Having a good credit score is important for many individuals who use or plan to use consumer loans, as well as those who might work in certain fields that value employees having good credit. Ultimately the value of good credit is access to better loans in the form of lower interest rates. Being able to access and obtain lower interest rates on loans may save you thousands, if not hundreds of thousands, in interest payments. Below are some tips for increasing your credit score.
1. Build a Strong Credit History
Having a stable and positive credit history will increase your credit score. If you can show lenders you have a track record of reliably using debt, it signals that you are a dependable borrower. If on the other hand, you don’t have an established credit history, it would be a good idea to establish a line of credit. Establishing a line of credit can be done by taking out a small consumer loan or a fee-free credit card. Once you have access to credit, it is in your best interest to use it responsibly. If you have bad credit, with time and the right actions you will be able to repair or rebuild your credit score.
2. Pay Your Bills on Time
You may already be aware that paying bills on time is a positive sign of financial health. However, it is important that you do not skip bill or debt payments, even if you are having financial difficulties. If you are unable to make payments on time, call your lender and ask for an extension. Most creditors will be willing to work with you—especially if you have been paying on time throughout the lending period. (For related reading, see: How Not Paying Cable Bills Could Hurt Credit Score.)
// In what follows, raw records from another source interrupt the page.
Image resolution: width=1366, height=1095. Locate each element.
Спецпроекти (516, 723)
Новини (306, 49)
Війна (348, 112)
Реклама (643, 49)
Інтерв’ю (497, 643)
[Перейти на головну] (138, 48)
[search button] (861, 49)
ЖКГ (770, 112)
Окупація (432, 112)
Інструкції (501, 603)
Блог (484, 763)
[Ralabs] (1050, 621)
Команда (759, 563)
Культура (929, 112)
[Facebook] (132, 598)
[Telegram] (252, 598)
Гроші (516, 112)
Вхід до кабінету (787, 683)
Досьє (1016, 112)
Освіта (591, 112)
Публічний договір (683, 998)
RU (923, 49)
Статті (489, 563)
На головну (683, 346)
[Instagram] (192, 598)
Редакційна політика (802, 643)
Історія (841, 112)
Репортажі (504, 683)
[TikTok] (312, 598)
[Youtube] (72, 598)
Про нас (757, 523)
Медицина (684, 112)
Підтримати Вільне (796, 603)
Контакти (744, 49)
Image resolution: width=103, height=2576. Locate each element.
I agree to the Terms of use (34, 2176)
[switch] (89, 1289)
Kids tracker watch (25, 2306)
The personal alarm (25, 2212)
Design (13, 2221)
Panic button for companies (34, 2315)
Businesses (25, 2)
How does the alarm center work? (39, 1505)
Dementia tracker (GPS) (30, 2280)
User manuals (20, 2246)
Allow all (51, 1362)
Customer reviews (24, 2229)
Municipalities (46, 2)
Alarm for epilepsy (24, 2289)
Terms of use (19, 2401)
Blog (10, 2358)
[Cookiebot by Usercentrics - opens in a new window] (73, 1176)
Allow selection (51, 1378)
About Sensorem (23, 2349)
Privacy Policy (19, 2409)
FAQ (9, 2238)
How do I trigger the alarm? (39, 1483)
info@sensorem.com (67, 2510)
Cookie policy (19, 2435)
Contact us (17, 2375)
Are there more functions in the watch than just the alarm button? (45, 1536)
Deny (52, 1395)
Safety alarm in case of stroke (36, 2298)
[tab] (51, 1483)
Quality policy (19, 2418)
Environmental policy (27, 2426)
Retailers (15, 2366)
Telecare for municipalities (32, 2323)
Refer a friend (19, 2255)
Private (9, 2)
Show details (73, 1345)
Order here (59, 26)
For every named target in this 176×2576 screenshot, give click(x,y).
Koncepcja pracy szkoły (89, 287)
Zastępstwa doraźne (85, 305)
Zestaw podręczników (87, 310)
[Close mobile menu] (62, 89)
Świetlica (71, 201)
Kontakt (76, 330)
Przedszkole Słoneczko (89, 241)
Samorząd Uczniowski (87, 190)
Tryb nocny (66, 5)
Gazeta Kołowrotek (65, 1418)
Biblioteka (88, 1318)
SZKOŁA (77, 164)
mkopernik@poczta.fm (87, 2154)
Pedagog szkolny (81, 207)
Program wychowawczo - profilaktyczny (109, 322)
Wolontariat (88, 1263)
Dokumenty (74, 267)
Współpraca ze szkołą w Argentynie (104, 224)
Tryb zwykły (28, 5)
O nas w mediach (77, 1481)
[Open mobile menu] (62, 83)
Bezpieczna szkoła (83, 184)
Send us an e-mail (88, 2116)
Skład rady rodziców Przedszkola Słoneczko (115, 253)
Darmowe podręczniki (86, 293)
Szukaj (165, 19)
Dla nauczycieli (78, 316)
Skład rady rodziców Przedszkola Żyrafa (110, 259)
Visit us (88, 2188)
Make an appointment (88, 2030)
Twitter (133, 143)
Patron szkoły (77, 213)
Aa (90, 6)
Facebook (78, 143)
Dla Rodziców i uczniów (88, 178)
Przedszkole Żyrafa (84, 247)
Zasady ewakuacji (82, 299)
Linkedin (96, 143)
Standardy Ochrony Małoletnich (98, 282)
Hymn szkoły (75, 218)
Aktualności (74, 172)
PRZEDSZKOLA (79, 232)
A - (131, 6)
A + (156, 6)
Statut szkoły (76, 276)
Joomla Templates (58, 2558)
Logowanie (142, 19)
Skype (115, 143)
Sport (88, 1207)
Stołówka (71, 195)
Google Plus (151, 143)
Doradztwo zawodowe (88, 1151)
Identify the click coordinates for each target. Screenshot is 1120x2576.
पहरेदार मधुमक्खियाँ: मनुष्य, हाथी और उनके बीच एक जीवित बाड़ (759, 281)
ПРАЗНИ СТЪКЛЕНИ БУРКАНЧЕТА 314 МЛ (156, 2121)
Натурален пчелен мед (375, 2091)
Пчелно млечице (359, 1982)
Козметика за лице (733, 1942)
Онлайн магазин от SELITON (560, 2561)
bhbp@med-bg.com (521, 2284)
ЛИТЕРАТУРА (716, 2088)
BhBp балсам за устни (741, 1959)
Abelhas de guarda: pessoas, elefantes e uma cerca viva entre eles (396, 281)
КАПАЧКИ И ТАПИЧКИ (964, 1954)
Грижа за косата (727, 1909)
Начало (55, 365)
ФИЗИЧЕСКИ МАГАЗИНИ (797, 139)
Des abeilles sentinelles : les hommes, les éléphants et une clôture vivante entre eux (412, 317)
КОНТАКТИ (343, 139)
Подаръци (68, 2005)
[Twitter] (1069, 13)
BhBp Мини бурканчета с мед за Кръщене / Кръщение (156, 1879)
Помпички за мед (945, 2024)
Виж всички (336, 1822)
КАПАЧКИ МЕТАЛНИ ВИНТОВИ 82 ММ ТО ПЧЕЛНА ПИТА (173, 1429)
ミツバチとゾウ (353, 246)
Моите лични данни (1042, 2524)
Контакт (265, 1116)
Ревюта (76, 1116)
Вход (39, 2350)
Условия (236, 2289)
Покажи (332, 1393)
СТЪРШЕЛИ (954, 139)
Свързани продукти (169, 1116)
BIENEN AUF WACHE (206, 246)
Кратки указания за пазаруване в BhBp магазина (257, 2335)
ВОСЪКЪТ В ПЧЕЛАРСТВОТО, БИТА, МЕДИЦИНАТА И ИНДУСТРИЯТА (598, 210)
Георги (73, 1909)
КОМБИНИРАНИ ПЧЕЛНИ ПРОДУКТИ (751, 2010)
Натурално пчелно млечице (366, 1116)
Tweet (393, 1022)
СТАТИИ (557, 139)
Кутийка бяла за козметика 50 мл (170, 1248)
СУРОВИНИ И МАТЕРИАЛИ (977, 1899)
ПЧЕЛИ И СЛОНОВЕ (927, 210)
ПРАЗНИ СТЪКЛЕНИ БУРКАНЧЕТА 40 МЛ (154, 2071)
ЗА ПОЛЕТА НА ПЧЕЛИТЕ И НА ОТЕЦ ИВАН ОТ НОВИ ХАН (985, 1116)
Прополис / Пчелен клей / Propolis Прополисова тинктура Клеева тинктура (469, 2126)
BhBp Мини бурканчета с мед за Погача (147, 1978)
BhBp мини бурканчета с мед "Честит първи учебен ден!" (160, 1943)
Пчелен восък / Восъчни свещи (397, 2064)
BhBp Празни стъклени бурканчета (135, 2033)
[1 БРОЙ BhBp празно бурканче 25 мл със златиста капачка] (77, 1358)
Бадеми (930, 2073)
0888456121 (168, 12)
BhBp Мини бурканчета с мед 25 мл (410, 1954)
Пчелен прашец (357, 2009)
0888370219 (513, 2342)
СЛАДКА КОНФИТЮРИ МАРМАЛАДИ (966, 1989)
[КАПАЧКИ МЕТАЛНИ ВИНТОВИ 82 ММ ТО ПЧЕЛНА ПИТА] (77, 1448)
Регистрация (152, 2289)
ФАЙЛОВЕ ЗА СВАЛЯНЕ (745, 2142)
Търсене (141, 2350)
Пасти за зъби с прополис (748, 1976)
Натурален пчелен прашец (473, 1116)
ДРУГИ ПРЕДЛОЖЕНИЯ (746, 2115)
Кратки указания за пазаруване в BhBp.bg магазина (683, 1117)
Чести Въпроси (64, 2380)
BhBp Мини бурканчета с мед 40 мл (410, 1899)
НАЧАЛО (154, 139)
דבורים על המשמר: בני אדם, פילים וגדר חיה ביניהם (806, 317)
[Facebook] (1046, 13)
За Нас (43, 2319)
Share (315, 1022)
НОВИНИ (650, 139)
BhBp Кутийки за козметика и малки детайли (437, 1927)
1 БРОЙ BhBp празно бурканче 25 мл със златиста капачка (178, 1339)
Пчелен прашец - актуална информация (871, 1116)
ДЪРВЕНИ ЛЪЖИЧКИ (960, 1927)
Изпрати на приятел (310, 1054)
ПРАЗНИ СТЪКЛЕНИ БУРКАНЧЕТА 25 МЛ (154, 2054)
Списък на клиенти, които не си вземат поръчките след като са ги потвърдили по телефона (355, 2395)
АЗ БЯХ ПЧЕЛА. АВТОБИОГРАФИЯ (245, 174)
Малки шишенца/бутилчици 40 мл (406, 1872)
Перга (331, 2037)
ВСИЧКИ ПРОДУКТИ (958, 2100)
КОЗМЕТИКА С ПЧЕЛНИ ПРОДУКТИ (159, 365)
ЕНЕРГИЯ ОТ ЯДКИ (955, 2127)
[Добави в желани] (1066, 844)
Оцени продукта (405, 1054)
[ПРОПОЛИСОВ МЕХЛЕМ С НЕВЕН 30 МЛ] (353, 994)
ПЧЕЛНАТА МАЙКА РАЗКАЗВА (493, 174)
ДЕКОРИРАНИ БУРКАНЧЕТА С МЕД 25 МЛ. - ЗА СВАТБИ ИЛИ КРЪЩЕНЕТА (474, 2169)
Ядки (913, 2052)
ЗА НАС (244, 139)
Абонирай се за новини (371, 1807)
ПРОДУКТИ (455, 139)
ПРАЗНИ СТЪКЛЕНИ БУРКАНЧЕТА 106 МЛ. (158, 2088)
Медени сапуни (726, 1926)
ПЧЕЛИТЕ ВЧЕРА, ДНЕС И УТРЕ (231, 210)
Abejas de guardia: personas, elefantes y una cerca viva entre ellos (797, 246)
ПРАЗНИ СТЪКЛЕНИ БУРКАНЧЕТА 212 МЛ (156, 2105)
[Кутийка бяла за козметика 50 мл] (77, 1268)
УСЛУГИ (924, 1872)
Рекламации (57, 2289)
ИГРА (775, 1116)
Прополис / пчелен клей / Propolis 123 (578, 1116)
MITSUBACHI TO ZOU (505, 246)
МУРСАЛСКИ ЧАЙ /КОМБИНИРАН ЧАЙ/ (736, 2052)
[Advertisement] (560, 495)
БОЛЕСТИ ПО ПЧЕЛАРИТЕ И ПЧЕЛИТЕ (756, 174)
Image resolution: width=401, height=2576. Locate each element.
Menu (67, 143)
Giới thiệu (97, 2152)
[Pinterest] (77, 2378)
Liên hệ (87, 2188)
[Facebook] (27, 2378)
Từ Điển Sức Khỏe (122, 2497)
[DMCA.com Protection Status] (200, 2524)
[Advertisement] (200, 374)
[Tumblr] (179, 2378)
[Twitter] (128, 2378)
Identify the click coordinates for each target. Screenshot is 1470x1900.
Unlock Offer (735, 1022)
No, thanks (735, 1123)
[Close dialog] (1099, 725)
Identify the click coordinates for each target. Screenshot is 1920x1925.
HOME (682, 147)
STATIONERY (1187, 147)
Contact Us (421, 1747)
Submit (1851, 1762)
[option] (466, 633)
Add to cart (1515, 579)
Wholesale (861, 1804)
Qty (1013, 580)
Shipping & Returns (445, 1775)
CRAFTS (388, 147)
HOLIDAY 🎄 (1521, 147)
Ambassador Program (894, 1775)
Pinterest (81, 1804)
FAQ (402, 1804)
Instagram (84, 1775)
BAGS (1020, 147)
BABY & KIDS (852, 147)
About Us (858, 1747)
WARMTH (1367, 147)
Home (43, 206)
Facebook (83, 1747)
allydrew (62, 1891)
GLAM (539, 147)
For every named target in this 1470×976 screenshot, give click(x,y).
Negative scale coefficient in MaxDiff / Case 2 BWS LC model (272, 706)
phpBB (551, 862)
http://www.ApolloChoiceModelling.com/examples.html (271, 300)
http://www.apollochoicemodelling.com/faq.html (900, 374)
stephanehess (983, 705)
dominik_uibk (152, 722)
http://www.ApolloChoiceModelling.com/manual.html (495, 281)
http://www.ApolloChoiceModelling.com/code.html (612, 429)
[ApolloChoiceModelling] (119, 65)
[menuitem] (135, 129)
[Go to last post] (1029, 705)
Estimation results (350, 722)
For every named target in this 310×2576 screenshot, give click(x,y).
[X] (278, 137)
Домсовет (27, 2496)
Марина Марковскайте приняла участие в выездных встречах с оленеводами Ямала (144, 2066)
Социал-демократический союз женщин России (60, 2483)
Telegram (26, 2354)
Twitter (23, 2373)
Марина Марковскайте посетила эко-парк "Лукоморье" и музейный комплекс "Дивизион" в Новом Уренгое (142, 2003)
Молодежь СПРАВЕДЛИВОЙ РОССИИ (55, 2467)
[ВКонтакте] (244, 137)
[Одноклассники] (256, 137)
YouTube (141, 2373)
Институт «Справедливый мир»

3. Avoid Using More Than 30% of Your Credit Limit
Avoid using more than 30% of your credit card limit. For example, if you have a $10,000 limit on a credit card, carrying a balance greater than $3,000 negatively impacts your credit. Carrying a balance of credit over 30% is a red flag to lenders and potential employers.
4. Avoid Making Loan or Credit Applications Unnecessarily
Whenever someone pulls your credit report or wants to access your score, it could generate either a soft or a hard credit hit. While soft hits don’t hurt your credit, hard hits will reduce your score. Hard hits occur if a financial institution pulls your credit when you are applying for a credit card, loan, mortgage, etc. If you have to provide a lender with authorization to check your credit, then it’s probably going to be a hard hit. So when applying for loans, be specific, do your research, and be cautious when allowing multiple lenders to check your credit. (For related reading, see: Credit Score: Hard vs. Soft Inquiry.)
5. Make a Habit of Checking Your Credit Report
Check your credit report at least once a year. A common misconception that many individuals have is that pulling your credit report hurts your score. This is not true. Checking your own credit report or score does not affect your credit score. Monitoring your credit helps you to keep track of how of things are going. Think about it. If you are trying to lose (or gain) weight, you will occasionally weigh yourself to see if you are making progress with that goal. Checking your progress with your credit score is no different. Today, many banks, credit card companies, and third-party companies offer access to a free credit report.